# [What you should do]
Every line of the records below from the line with "Instruction: Hide the" up to and including the line with "You are a computer-use agent. The width" must be reproduced exactly, and no line outside that range.

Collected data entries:
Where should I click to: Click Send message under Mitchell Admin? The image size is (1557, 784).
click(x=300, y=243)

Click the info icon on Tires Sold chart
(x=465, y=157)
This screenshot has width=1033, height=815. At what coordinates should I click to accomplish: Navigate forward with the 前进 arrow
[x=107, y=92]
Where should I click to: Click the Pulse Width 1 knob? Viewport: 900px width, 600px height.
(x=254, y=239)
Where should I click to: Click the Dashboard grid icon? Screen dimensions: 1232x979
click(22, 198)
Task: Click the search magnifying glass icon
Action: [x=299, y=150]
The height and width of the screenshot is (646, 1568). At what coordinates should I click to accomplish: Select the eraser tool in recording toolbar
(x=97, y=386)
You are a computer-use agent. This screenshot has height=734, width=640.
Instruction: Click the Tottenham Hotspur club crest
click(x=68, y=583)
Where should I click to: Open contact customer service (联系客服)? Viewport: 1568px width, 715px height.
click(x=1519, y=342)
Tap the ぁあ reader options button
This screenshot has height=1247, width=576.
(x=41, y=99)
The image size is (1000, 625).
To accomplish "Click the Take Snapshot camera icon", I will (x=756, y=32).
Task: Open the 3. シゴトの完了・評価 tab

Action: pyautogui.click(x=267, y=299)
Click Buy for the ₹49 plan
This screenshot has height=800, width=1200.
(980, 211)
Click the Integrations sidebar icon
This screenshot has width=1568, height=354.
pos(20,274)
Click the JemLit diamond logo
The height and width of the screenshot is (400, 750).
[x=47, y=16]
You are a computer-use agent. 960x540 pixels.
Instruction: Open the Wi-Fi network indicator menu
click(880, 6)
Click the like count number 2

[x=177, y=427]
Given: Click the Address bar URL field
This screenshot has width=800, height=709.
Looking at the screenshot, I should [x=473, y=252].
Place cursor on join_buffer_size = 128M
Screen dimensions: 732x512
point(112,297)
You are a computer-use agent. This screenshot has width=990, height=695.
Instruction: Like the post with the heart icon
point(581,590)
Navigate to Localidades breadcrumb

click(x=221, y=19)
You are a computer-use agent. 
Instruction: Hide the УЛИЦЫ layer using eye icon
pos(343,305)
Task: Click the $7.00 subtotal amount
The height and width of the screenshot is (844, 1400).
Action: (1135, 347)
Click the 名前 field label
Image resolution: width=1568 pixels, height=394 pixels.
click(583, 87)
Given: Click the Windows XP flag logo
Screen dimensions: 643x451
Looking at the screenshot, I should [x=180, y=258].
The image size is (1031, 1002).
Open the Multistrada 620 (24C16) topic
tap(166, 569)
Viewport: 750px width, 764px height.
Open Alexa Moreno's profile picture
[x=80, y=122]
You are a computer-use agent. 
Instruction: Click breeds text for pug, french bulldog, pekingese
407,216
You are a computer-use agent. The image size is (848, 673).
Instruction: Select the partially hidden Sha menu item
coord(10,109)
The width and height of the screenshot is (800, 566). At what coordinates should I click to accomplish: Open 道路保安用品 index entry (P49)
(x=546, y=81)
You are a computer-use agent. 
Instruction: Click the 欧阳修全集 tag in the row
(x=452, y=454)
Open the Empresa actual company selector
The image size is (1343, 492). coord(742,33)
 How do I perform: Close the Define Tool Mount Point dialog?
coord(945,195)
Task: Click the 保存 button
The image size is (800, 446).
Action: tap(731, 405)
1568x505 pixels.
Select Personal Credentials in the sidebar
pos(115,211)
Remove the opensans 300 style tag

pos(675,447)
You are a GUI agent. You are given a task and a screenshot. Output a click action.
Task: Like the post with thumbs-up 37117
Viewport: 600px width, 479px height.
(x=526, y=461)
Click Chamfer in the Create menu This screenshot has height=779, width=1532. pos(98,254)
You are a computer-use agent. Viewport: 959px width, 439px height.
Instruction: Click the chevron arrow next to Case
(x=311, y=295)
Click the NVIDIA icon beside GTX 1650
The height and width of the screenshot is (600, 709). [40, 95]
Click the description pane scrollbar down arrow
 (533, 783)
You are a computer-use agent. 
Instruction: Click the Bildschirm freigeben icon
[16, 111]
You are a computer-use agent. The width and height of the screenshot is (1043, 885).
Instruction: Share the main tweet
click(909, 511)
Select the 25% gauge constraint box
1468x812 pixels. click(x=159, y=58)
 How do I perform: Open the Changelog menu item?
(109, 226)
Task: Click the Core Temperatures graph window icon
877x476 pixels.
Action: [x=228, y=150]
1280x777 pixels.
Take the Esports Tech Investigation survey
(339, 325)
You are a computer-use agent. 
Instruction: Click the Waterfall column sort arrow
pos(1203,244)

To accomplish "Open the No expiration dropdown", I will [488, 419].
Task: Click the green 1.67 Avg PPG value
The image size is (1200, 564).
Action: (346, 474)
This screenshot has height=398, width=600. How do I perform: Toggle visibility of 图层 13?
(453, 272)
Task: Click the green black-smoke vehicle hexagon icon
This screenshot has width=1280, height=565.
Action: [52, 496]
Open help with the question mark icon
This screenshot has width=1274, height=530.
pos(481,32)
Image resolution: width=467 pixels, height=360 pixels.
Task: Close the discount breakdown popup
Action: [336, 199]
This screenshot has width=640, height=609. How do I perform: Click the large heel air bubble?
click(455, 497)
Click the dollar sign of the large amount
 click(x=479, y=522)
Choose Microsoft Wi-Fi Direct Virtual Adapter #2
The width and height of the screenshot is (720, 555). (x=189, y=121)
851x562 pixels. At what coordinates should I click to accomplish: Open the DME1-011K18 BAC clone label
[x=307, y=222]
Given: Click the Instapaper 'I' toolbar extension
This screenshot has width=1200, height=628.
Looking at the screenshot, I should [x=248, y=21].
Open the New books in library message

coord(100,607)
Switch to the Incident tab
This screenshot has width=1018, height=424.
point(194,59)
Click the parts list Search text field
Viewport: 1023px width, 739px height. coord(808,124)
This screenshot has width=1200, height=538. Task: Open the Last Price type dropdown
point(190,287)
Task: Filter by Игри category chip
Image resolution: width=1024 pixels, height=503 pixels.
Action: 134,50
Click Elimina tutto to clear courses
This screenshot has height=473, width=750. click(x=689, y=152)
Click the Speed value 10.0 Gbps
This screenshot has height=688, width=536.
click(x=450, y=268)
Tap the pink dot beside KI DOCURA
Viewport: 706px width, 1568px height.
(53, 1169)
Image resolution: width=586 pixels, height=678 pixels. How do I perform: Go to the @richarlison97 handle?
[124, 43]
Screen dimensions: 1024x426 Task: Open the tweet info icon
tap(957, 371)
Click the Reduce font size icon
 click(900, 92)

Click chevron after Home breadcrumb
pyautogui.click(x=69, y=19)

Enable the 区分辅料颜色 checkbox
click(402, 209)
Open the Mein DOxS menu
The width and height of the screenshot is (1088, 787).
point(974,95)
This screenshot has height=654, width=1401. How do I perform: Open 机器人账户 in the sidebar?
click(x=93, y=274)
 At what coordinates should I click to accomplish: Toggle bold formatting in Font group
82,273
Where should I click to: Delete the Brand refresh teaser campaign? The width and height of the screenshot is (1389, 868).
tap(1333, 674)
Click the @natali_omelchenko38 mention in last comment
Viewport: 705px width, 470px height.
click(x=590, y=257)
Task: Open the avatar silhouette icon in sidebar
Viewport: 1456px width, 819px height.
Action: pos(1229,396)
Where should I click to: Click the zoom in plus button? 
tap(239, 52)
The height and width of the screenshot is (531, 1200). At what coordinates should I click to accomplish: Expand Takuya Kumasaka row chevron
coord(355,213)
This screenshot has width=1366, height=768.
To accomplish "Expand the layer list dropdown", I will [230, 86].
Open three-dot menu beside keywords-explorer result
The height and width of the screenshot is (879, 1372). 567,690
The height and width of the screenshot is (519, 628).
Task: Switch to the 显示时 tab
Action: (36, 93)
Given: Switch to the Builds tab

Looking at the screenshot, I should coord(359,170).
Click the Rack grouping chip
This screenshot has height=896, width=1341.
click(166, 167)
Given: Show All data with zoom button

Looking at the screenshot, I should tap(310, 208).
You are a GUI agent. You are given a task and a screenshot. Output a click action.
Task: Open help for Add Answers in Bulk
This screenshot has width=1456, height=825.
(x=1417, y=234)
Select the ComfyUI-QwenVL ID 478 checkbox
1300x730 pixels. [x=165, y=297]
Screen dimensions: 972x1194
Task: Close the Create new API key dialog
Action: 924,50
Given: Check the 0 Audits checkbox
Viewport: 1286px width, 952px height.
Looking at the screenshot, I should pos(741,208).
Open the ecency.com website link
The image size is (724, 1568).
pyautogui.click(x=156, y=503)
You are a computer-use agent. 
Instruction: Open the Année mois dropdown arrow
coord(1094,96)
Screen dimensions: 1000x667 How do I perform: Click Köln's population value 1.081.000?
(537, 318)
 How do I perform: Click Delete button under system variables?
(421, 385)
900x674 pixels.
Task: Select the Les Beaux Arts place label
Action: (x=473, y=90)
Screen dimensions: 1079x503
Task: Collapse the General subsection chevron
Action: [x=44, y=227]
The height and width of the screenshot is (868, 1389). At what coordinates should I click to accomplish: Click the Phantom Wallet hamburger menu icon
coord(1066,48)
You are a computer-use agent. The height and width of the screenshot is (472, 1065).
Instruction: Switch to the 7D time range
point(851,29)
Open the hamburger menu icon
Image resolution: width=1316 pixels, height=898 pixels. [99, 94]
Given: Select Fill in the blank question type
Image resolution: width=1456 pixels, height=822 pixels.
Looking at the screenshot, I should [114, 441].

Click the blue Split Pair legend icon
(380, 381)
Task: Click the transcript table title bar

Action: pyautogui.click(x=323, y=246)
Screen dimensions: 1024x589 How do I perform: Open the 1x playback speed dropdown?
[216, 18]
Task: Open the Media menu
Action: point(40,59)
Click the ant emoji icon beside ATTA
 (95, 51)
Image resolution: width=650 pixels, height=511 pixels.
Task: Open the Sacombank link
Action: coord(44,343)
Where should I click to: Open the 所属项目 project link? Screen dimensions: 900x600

# [Written response]
Instruction: Hide the УЛИЦЫ layer using eye icon
pos(343,305)
Task: Click the $7.00 subtotal amount
The height and width of the screenshot is (844, 1400).
Action: (1135, 347)
Click the 名前 field label
Image resolution: width=1568 pixels, height=394 pixels.
click(583, 87)
Given: Click the Windows XP flag logo
Screen dimensions: 643x451
Looking at the screenshot, I should [x=180, y=258].
The image size is (1031, 1002).
Open the Multistrada 620 (24C16) topic
tap(166, 569)
Viewport: 750px width, 764px height.
Open Alexa Moreno's profile picture
[x=80, y=122]
You are a computer-use agent. 
Instruction: Click breeds text for pug, french bulldog, pekingese
407,216
You are a computer-use agent. The image size is (848, 673).
Instruction: Select the partially hidden Sha menu item
coord(10,109)
The width and height of the screenshot is (800, 566). At what coordinates should I click to accomplish: Open 道路保安用品 index entry (P49)
(x=546, y=81)
You are a computer-use agent. 
Instruction: Click the 欧阳修全集 tag in the row
(x=452, y=454)
Open the Empresa actual company selector
The image size is (1343, 492). coord(742,33)
 How do I perform: Close the Define Tool Mount Point dialog?
coord(945,195)
Task: Click the 保存 button
The image size is (800, 446).
Action: tap(731, 405)
1568x505 pixels.
Select Personal Credentials in the sidebar
pos(115,211)
Remove the opensans 300 style tag

pos(675,447)
You are a GUI agent. You are given a task and a screenshot. Output a click action.
Task: Like the post with thumbs-up 37117
Viewport: 600px width, 479px height.
(x=526, y=461)
Click Chamfer in the Create menu This screenshot has height=779, width=1532. pos(98,254)
You are a computer-use agent. Viewport: 959px width, 439px height.
Instruction: Click the chevron arrow next to Case
(x=311, y=295)
Click the NVIDIA icon beside GTX 1650
The height and width of the screenshot is (600, 709). [40, 95]
Click the description pane scrollbar down arrow
 (533, 783)
You are a computer-use agent. 
Instruction: Click the Bildschirm freigeben icon
[16, 111]
You are a computer-use agent. The width and height of the screenshot is (1043, 885).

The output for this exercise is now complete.